Beginning with the first line below, retype exactly each line through the one containing "Task: Click the Schedule B page heading". Leave out all pictures.

────────────────────

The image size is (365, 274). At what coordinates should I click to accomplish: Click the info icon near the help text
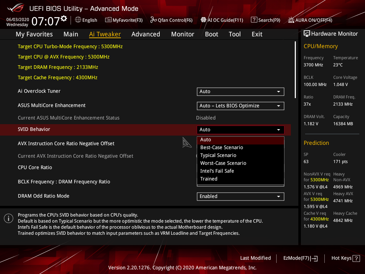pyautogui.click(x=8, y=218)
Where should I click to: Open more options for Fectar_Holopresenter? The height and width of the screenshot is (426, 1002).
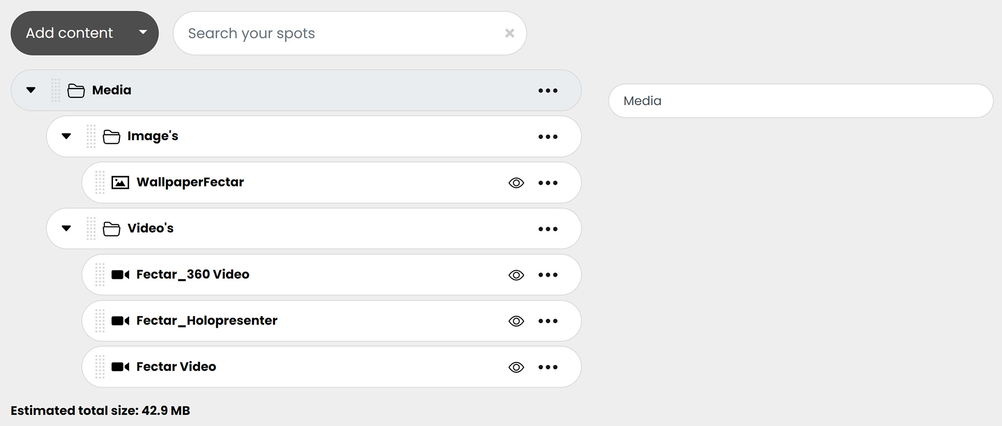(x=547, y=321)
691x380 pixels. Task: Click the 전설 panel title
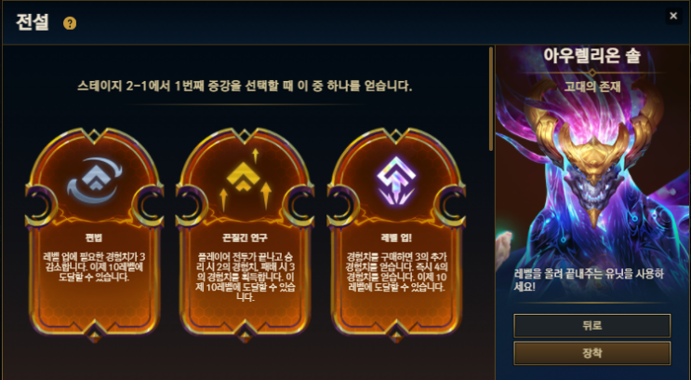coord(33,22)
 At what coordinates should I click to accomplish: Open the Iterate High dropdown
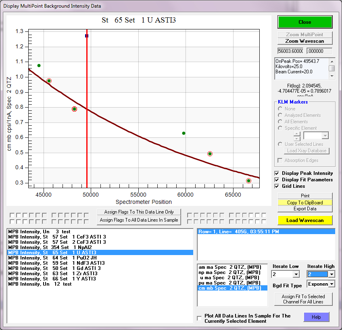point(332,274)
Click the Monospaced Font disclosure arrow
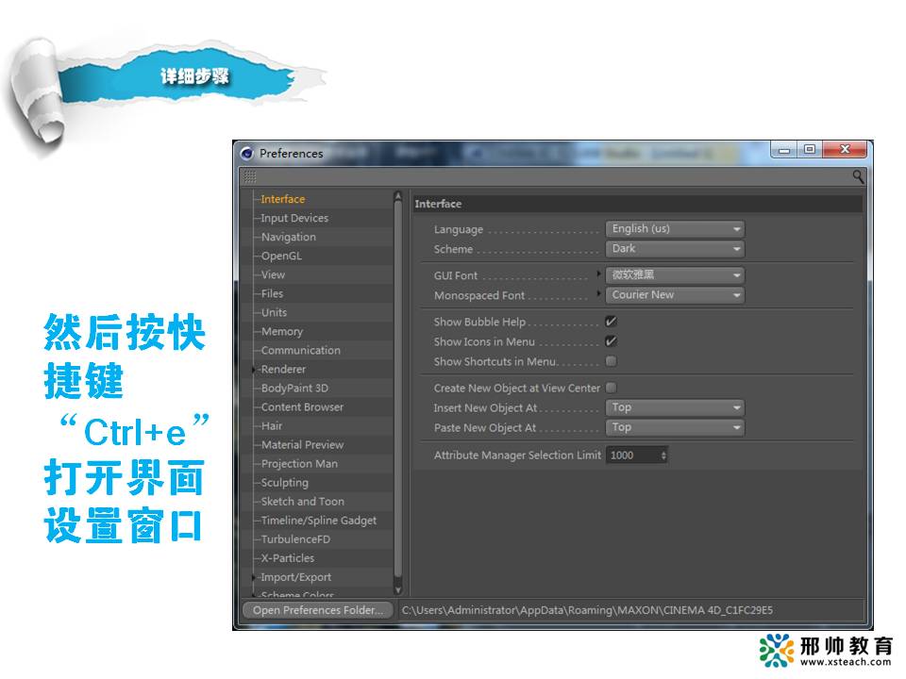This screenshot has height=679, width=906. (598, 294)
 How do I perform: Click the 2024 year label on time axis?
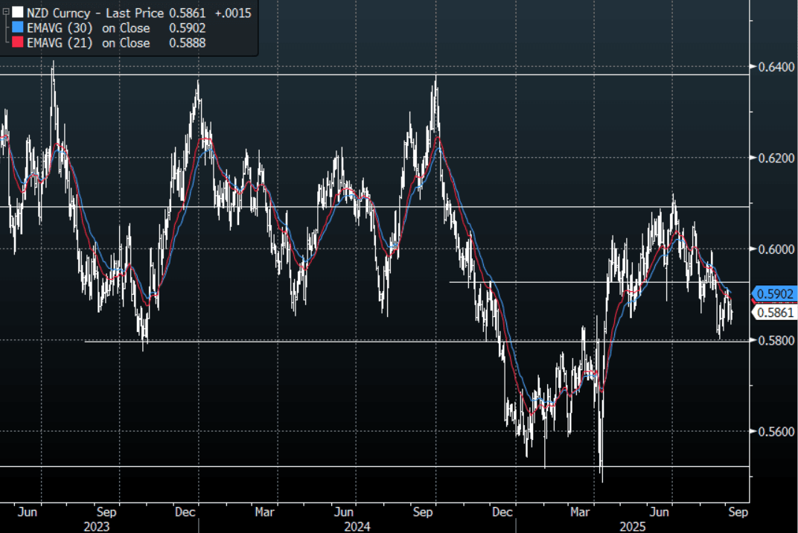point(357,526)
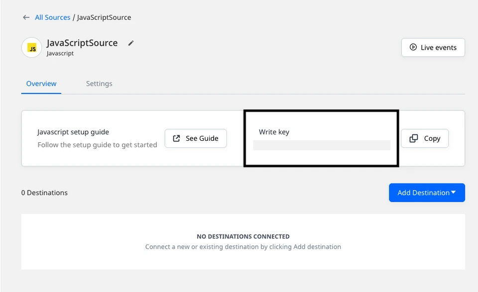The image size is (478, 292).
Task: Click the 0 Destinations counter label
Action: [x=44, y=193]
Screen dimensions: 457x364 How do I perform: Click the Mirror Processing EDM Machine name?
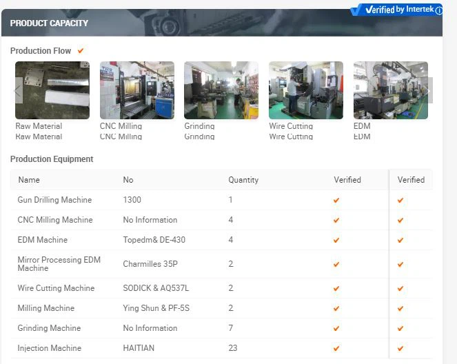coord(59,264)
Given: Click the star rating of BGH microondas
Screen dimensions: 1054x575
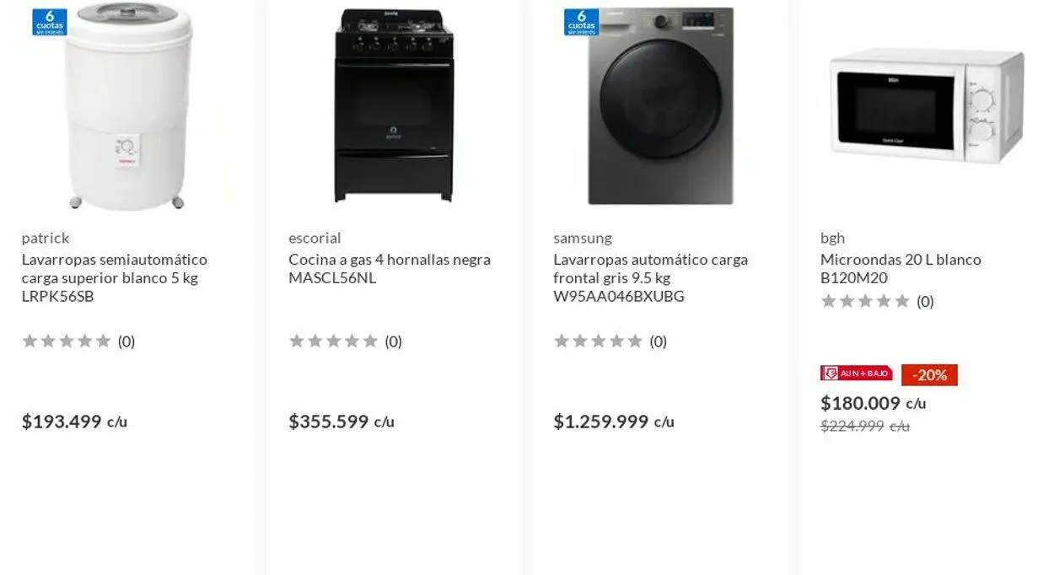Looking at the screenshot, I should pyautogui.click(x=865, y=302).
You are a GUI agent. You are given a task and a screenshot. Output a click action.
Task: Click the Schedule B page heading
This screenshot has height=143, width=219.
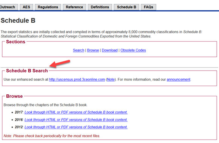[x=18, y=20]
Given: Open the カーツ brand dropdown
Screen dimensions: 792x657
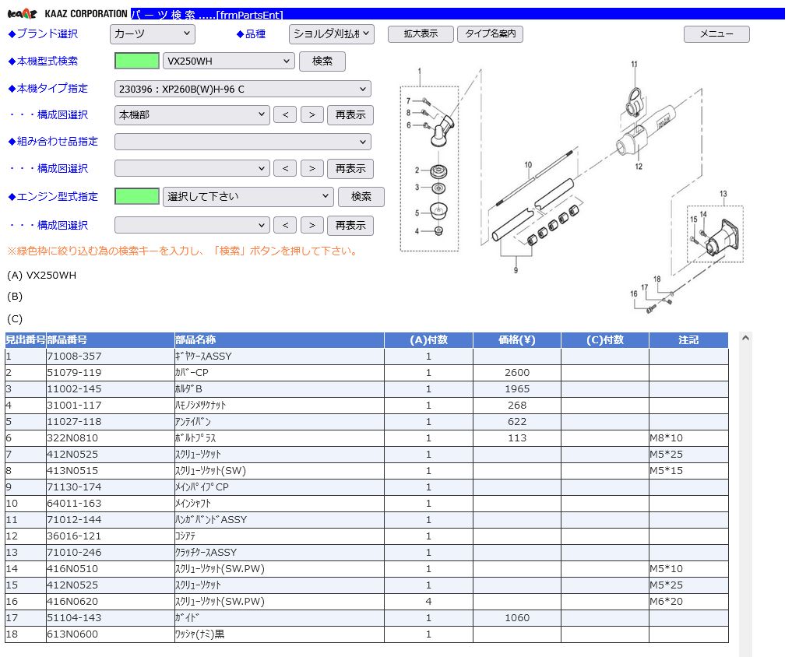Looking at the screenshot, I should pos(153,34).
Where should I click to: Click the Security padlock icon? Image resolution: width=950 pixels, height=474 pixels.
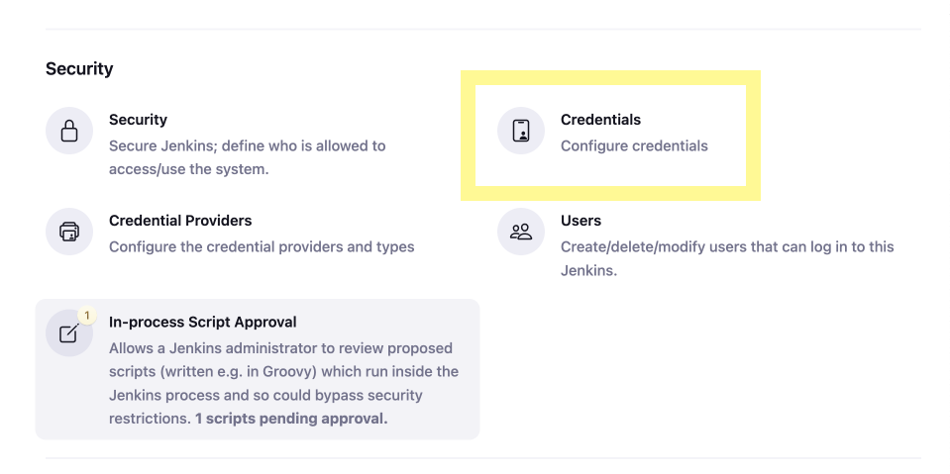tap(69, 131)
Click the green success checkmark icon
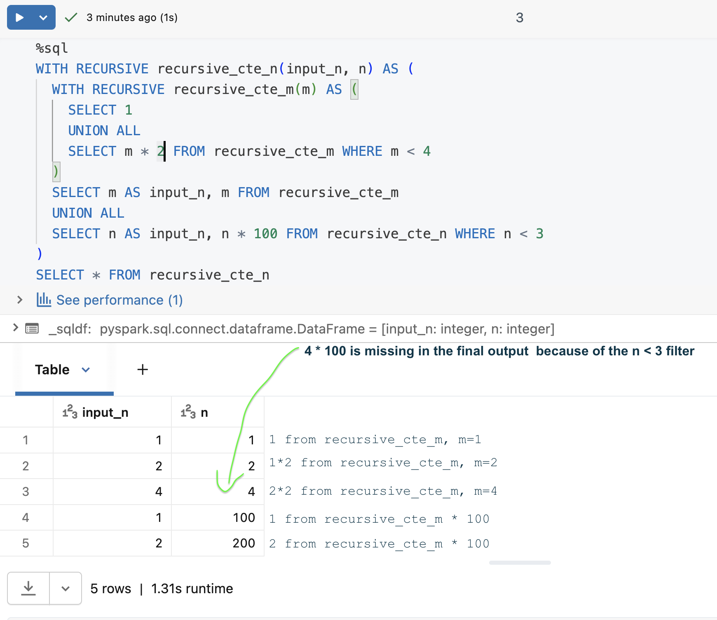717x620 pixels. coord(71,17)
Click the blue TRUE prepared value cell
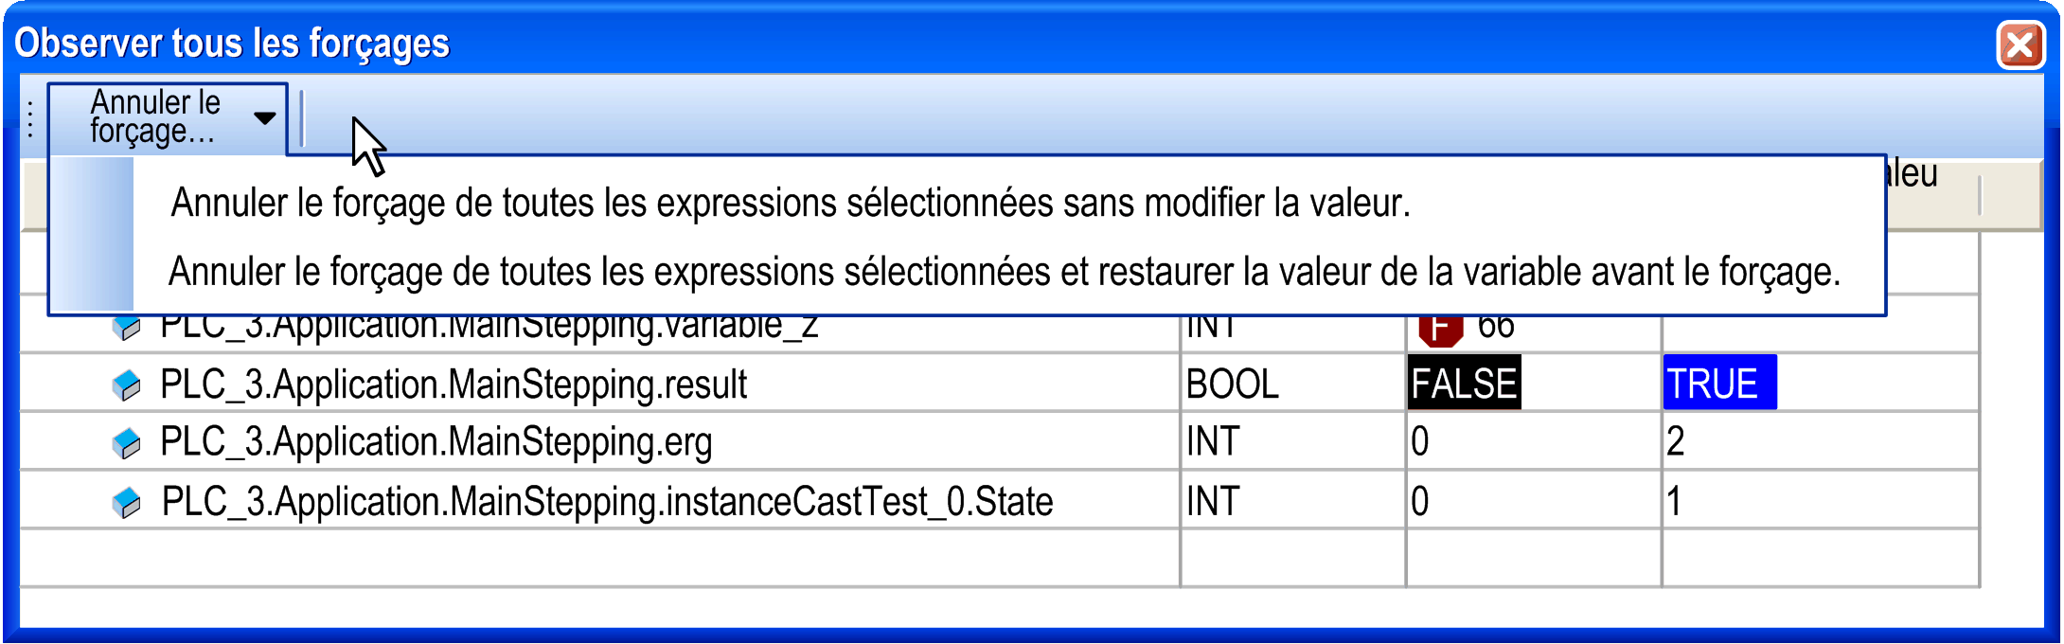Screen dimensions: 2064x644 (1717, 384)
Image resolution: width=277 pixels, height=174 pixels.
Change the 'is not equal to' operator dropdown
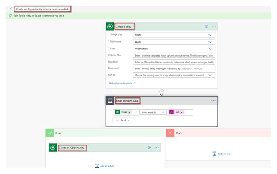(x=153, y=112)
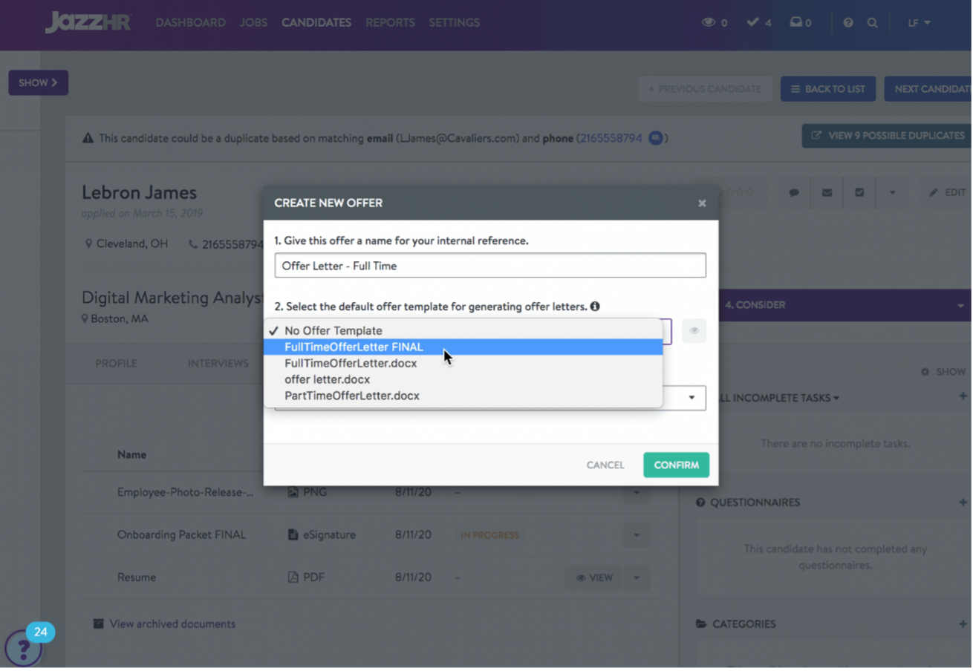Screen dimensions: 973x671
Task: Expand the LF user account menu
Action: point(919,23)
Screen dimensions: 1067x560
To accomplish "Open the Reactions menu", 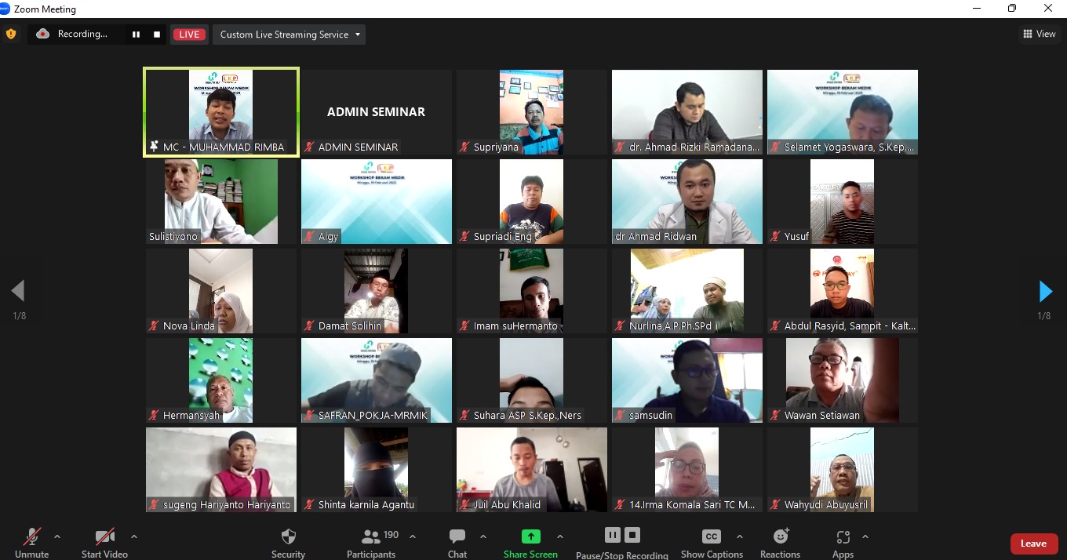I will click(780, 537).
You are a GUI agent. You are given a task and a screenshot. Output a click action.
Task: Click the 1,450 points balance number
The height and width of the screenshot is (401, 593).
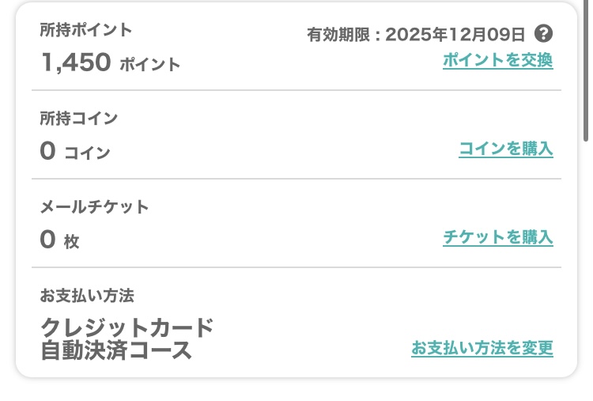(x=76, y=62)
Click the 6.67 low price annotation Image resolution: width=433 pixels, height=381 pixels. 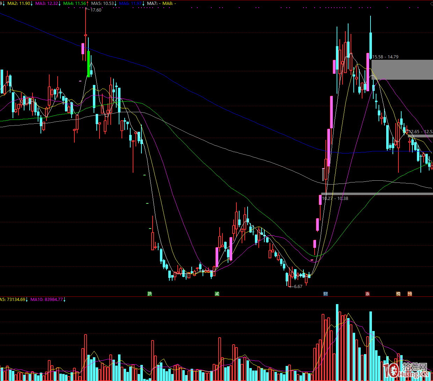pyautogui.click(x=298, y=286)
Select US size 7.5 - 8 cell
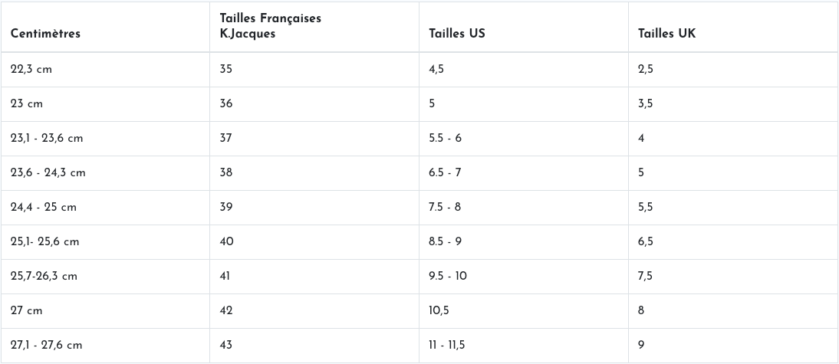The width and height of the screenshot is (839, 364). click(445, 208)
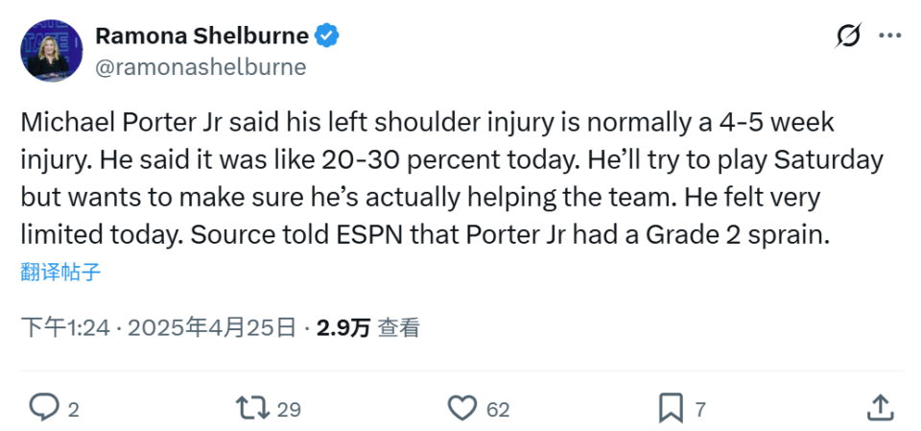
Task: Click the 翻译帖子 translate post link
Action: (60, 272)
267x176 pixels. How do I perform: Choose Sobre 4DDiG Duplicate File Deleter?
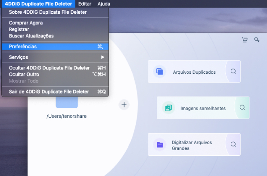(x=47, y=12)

────────────────────

Expected answer:
The image size is (365, 274). At what coordinates should I click to accomplish: Click the info icon near the help text
pyautogui.click(x=8, y=218)
Where should I click to: Open more options for Fectar_Holopresenter? The height and width of the screenshot is (426, 1002).
(x=547, y=321)
691x380 pixels. Task: Click the 전설 panel title
coord(33,22)
 At what coordinates should I click to accomplish: Open the Iterate High dropdown
point(332,274)
Click the Monospaced Font disclosure arrow
This screenshot has height=679, width=906. (598, 294)
 How do I perform: Click the 2024 year label on time axis?
point(357,526)
The image size is (478, 292).
Task: Click the 0 Destinations counter label
Action: [x=44, y=193]
Screen dimensions: 457x364 How do I perform: Click the Mirror Processing EDM Machine name?
coord(59,264)
Given: Click the star rating of BGH microondas
Screen dimensions: 1054x575
Looking at the screenshot, I should pyautogui.click(x=865, y=302).
You are a GUI agent. You are given a task and a screenshot. Output a click action.
Task: Click the Schedule B page heading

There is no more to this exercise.